Per i pochi minuti (povertà del linguaggio!) che all’alba mi sveglio e resto bambino, anzi infante (in fari: non parlante) ciò è di una chiarezza inusitata. Il Permanente, cioè il Reale, è oltre  l’intermittenza del pensiero, quindi FRA pensiero e pensiero, FRAparola e parola. Come anche FRA inspirazione ed espirazione, e FRA diastole e sistole, sicché il FRA è sempre il MEDESIMO INTERVALLO SACRO che, per dirla con l’Islam, una volta è Al-Bȃsid: Colui che espande (i polmoni e il cuore)  e una volta è Al-Qȃbid: Colui che contrae (i medesimi). Sicché respirazione e battito cardiaco sono testimoni di Al-Adhîm: L’Immenso, Al-Wahid: L’Uno, Al-Ahad: L’Unico.

 

La ragione e la logica: strumenti impermanenti, anche se necessari per l’impermanente, relativa vita terrestre. Necessità dell’impermanenza! Impermanenza della necessità! Nell’Oltre, nessuna ragione e nessuna logica, bisognose di nomi e concetti da concatenare nel discorrere, «che nell’età bassa passò dal suo significato primitivo di correre qua e là, all’altro di parlare, quasi vagare con le parole» (etimo.it): nell’Oltre nessuna divagazione, soltanto il Nessun nome, il Non concetto, soltanto l’Assoluto, coè la (vera) Libertà, se Ab-soluto significa Sciolto.

Lo stupendo verso: «trapasso dell’anno e di mia vita il piú bel fiore», non può non evocare tanto l’erba e il fiore del campo di cui in Isaia:

«Ogni uomo è come l’erba
e tutta la sua gloria è come un fiore del campo.
Secca l’erba, il fiore appassisce
quando il soffio del Signore spira su di essi»

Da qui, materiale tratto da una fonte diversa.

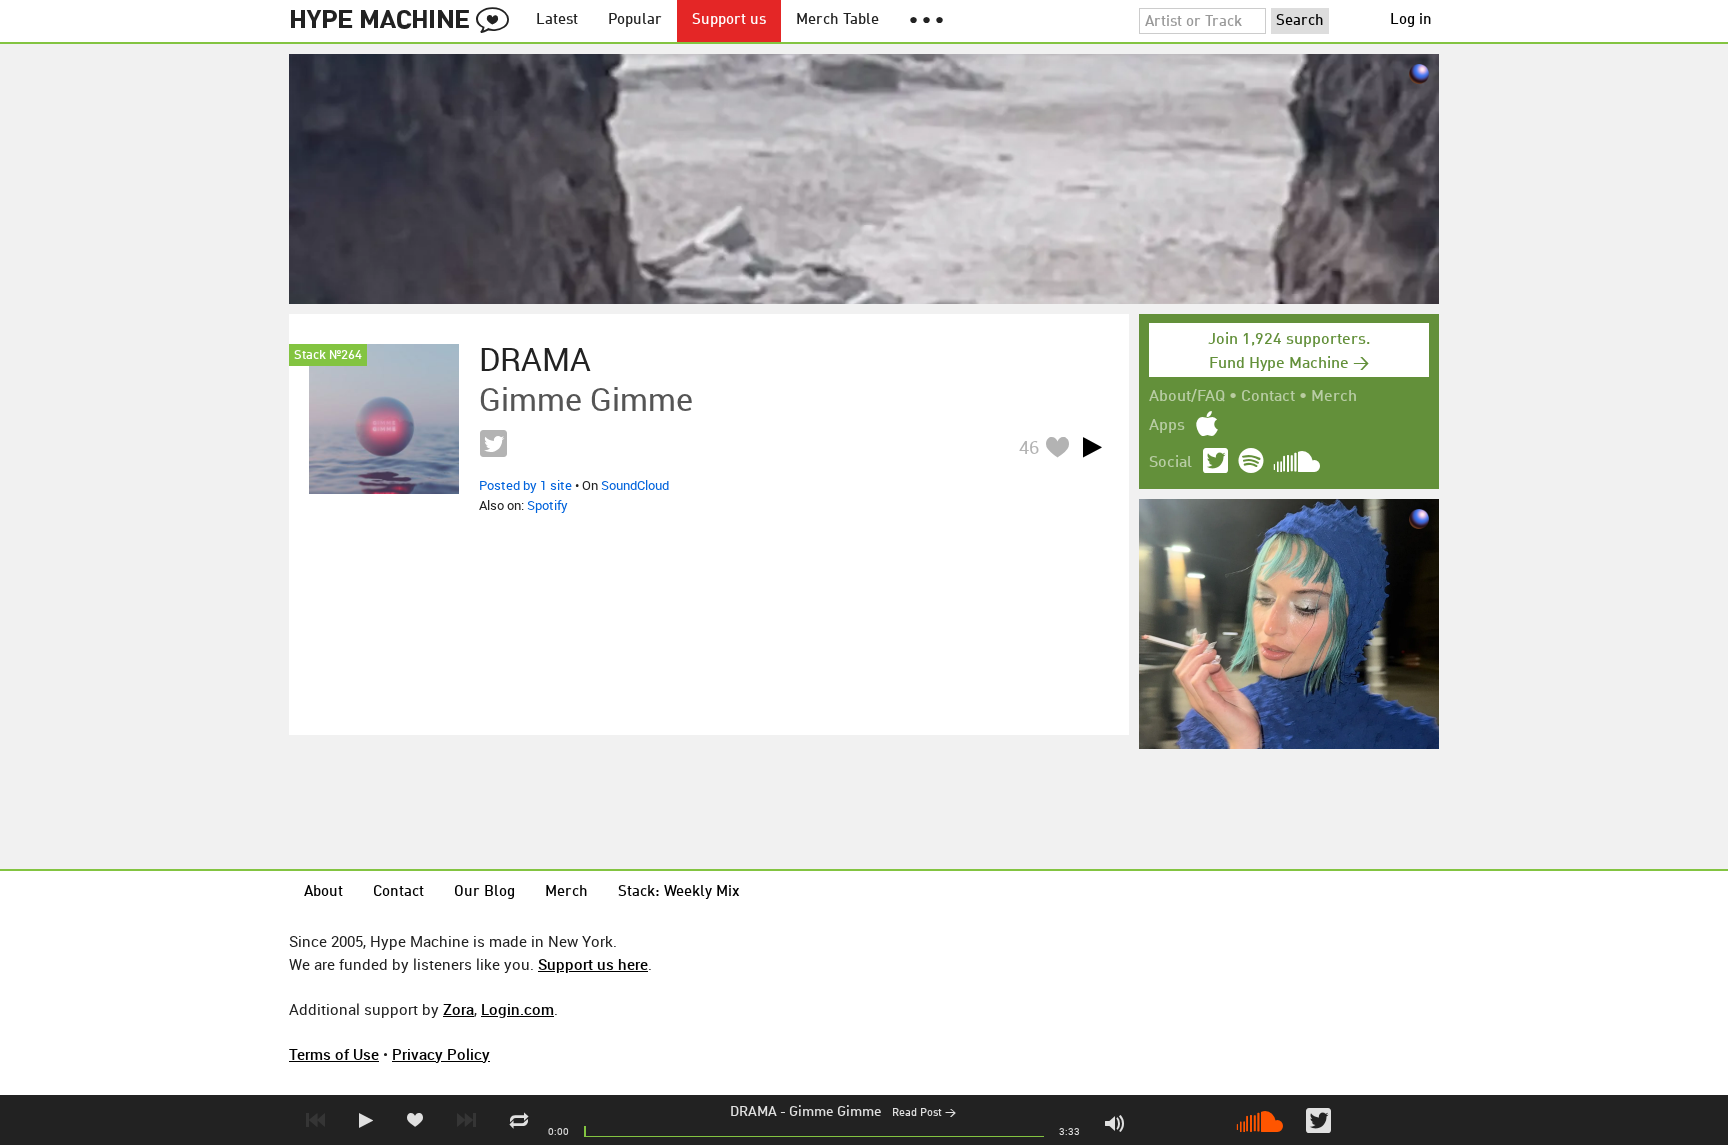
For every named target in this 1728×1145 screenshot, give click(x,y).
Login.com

quanto il sakura (fiore di ciliegio), emblema della cultura e spiritualità nipponiche, che si stacca dal ramo dopo brevissima apparizione, quindi stupendo e prezioso simbolo dell’impermanenza, della provvisorietà della vita terrestre nonché della bellezza, tanto più da gustare quanto più fuggevole! Per altro verso, come la Spada Invisibile (il Soffio del Signore) recide il sakura, nella sua caduta facendolo assurgere ai vertici della Poesia:

«Senza rimpianti
cadono e si disperdono …
fiori di ciliegio»

Kobayashi Issa

(che potenza quel virile «senza rimpianti»!), allo stesso modo la Mente Invisibile – Contemplante – recide alla radice i fenomeni, ossia le apparizioni del molteplice che tende la sua rete occultando la distinzione eppure la non-dualità della Mente col molteplice, nel segreto del coinvolgimento e distacco.

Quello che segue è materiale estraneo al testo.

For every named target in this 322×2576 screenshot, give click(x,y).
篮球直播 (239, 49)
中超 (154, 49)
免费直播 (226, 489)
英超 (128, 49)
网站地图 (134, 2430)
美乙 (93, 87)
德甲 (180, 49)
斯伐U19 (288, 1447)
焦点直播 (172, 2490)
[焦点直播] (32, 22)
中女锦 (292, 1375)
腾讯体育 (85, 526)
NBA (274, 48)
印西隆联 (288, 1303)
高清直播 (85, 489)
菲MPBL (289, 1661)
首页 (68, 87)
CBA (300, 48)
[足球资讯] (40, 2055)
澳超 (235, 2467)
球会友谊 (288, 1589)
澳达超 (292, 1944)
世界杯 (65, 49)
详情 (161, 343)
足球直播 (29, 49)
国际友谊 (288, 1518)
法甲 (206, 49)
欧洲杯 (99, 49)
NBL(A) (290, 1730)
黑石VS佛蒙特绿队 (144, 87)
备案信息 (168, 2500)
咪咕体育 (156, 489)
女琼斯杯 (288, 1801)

«Per noi la realtà del mondo è fatta del nostro attaccamento. È la realtà dell’io, trasferita da noi nelle cose. Non è affatto la realtà esteriore. Questa non è percepibile che attraverso il distacco totale. Se ne resta anche solo un filo, c’è ancora attaccamento» (Simone Weil).

«Una passione bruciante abbinata a un assoluto distacco è la chiave di ogni successo» (Mahatma Gandhi).

Immobili, silenti, presenti, ardenti, distaccati: questo è richiesto perché l’adulto con il suo sapere indietreggi per l’incedere del bambino con il suo sapere, con i suoi occhi puri e innocenti. Infatti, altro è il sapere, cioè il cumulo delle informazioni di qualunque specie acquisite, e altro è il sapere, il sentir sapore. L’adulto sa ma non assapora. Il bambino assapora e perciò sa. Il bambino è il vero sapiente. Ancor prima di essere “educato”. Per questo il Sapiente per eccellenza ama i bambini.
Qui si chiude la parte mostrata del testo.